Membranoproliferative GN (MPGN, früher mesangio-kapilläre GN)
Es handelt sich um eine diffuse Erkrankung, eine "intramembranöse" GN mit histologisch Verdickungen der glomerulären Basalmembranen, Doppelkonturierungen, sogenannten tram-tracks ("Eisenbahnschienen") durch die Interposition mesangialen Zytoplasmas und Immunkomplexen zwischen Basalmembran und Endothelzellen. Wie die membranöse GN oder die Poststreptokokken-GN handelt es sich um eine Immunkomplex-Erkrankung. Die Immunkomplexe liegen unter anderem subendothelial, führen also klassischerweise zu einer Komplementaktivierung/-verbrauch (MPGN Typ I und III). Bei der Dense-deposit Disease handelt es sich um eine eigenständige Krankheitsentität (früher als MPGN Typ II bezeichnet).
Ätiologie
in den meisten Fällen besteht eine sekundäre Genese, die MPGN ist die häufigste GN-Form in Entwicklungsländern, assoziiert mit chronischen Infektionskrankheiten
Virushepatitis C, aber auch mit Hepatitis B und HIV assoziiert
bakterielle Erkrankungen wie Endokarditis, chronisches Q-Fieber (Coxiella burnetii), Lues, andere chronische bakterielle Infektionen, Shunt-Nephritis
parasitäre Erkrankungen wie Echinokokkus-Infektion, Schistosomiasis
Systemerkrankungen wie Lupus erythematodes oder Rheumatoide Arthritis
paraneoplastische Genese bei B-Zell-Lymphomen, CLL
bei Nachweis von Hepatitis C sollte eine Kryoglobulinämie ausgeschlossen werden
Therapie
bei sekundärer Genese Behandlung der Grunderkrankung wie der Infektionskrankheit oder etwa Immunsuppression bei SLE
Immunsuppression:
Steroide: Prednisolon 1 mg/kg KG für 4-8 Wochen, dann tapern bis zu einer Erhaltungsdosis von 5 mg/d, bei Ansprechen Therapie über 1-2 Jahre
MMF 2x500 mg bis 2x1000 mg/d falls kein Ansprechen auf Steroide oder zur Steroid-Einsparung
bei 4 positiven ACR-Kriterien (American College of Rheumatology) an eine diffus-proliferative Lupusnephritis denken und ggf. entsprechend behandeln
Patienten-Beispiele
41jährige Patientin mit MPGN Typ I ohne Nachweis einer sekundären Genese
Vollremission unter Steroiden mono im Sinne eines steroidsensitiven Verlaufs, so dass keine Therapie mit MMF nötig war
unter Therapie Rückgang der Proteinurie von 6 g/Tag auf 0,6 g/Tag innerhalb von 6 Monaten,
Kreatinin stabil geblieben bei 0,9 mg/dl (Kreatinin-Clearance knapp 70 ml/min)

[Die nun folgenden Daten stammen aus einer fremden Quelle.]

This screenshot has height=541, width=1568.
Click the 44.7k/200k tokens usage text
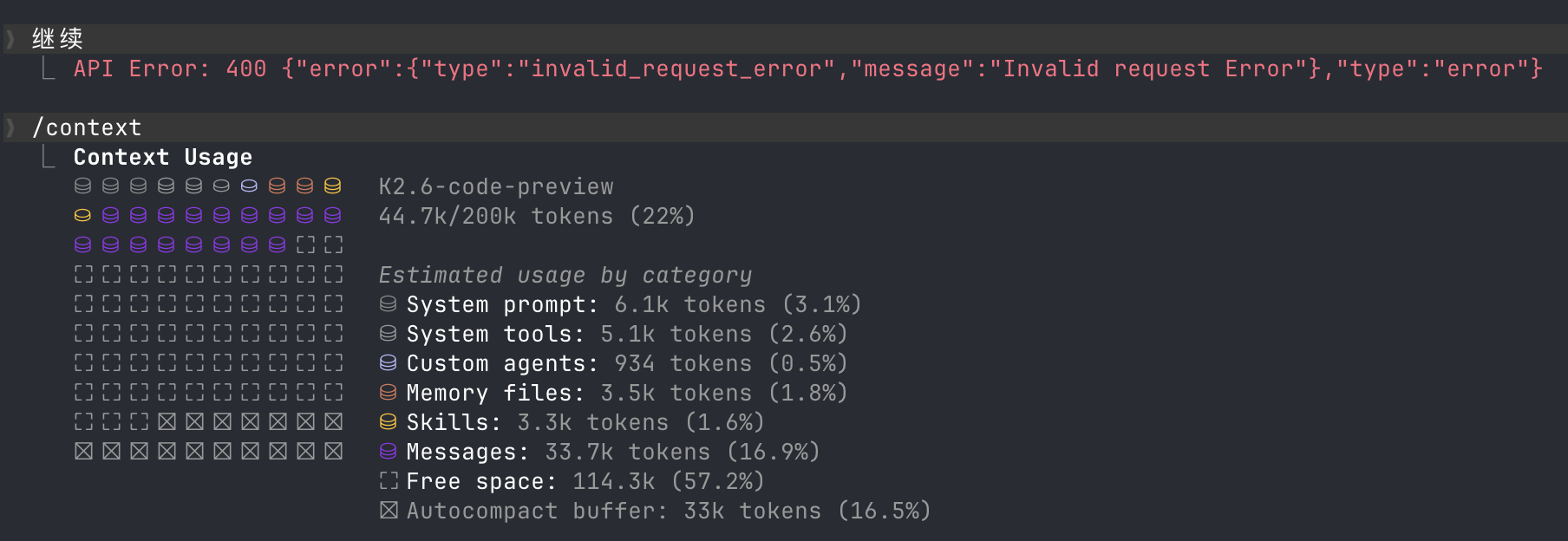pyautogui.click(x=537, y=216)
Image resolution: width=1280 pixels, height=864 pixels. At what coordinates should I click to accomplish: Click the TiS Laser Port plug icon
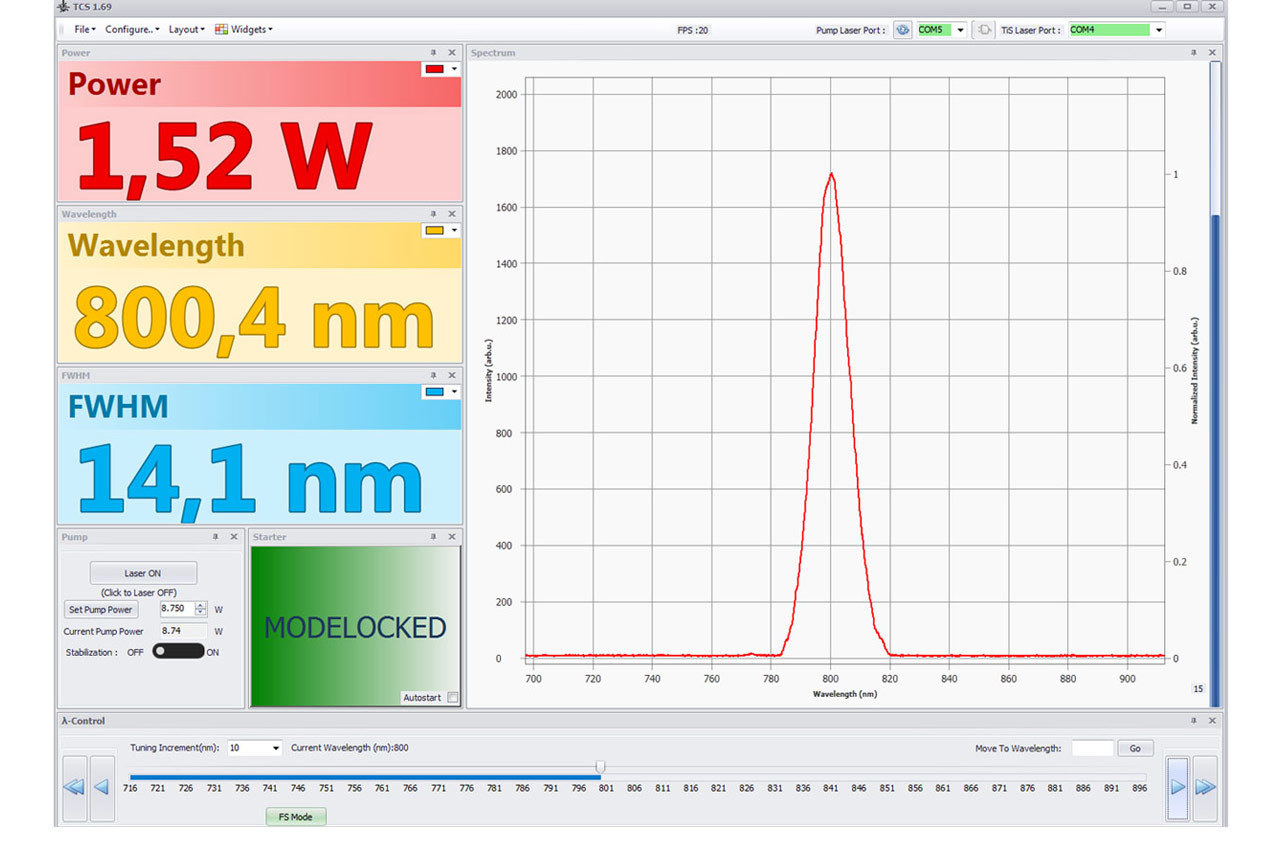tap(984, 30)
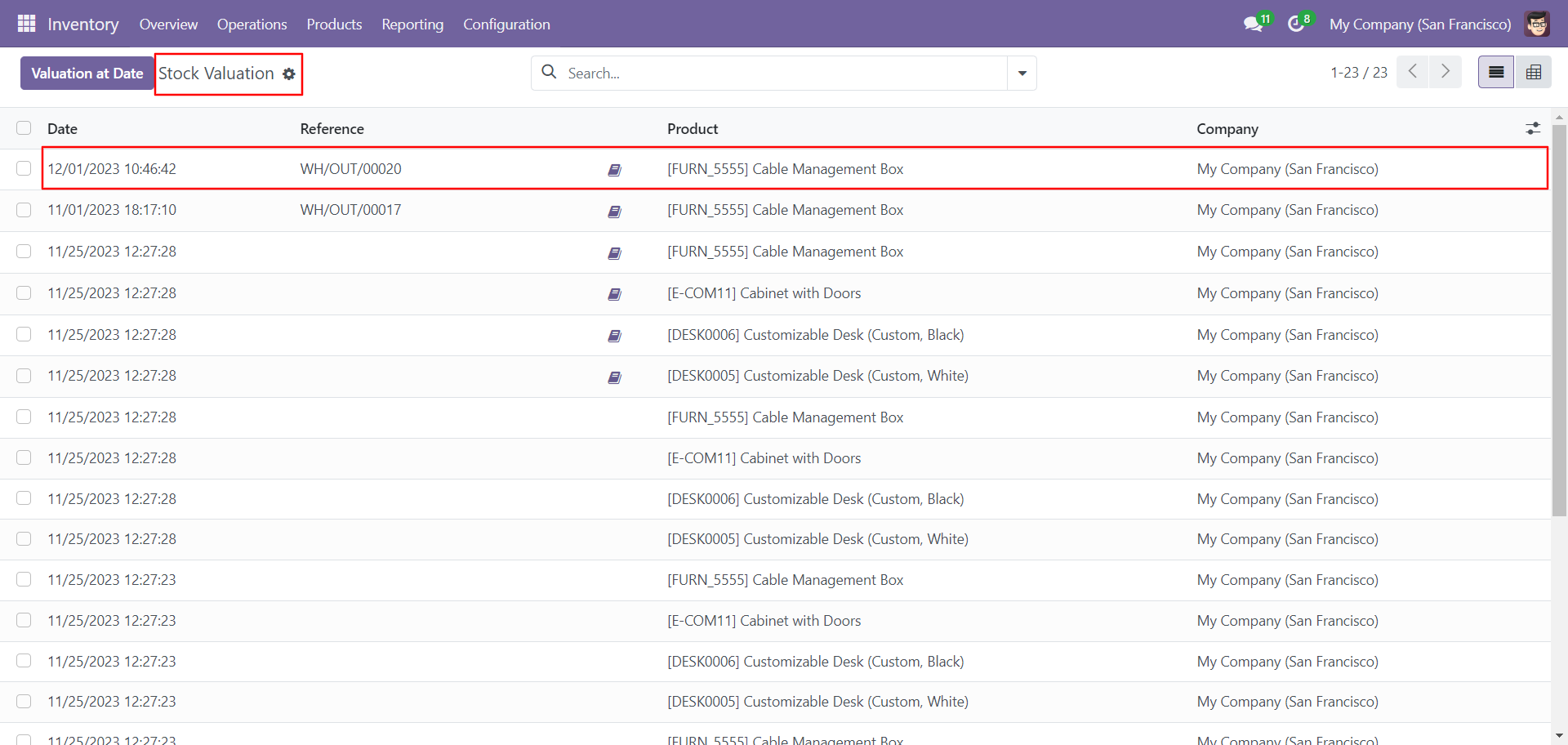Go to next page arrow
Screen dimensions: 1568x745
(x=1446, y=72)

bei persistierend Mikrohämaturie mit Akanthozyten Fortführung der Steroid-Therapie über 1-2 Jahre, begleitend ASS/Dipyridamol und Candesartan
50jähriger Patient, der in Portugal auf dem Lande lebt, Zustand nach Aortenklappenersatz bei abgelaufener infektiöser Endokarditis ohne Erregernachweis, einige Wochen später Vorstellung in der nephrologischen Sprechstunde zur Abklärung einer Proteinurie mit aktivem Sediment. Diagnose einer membranoproliferativen GN. Bei Nachweis einer positiven Coxiella burnetii-Serologie Nachbefundung der explantierten Herzklappe - es findet sich eine positive PCR für Coxiella burnetii im Sinne eines chronischen Q-Fieberverlaufs mit Endokarditis und sekundärer MPGN!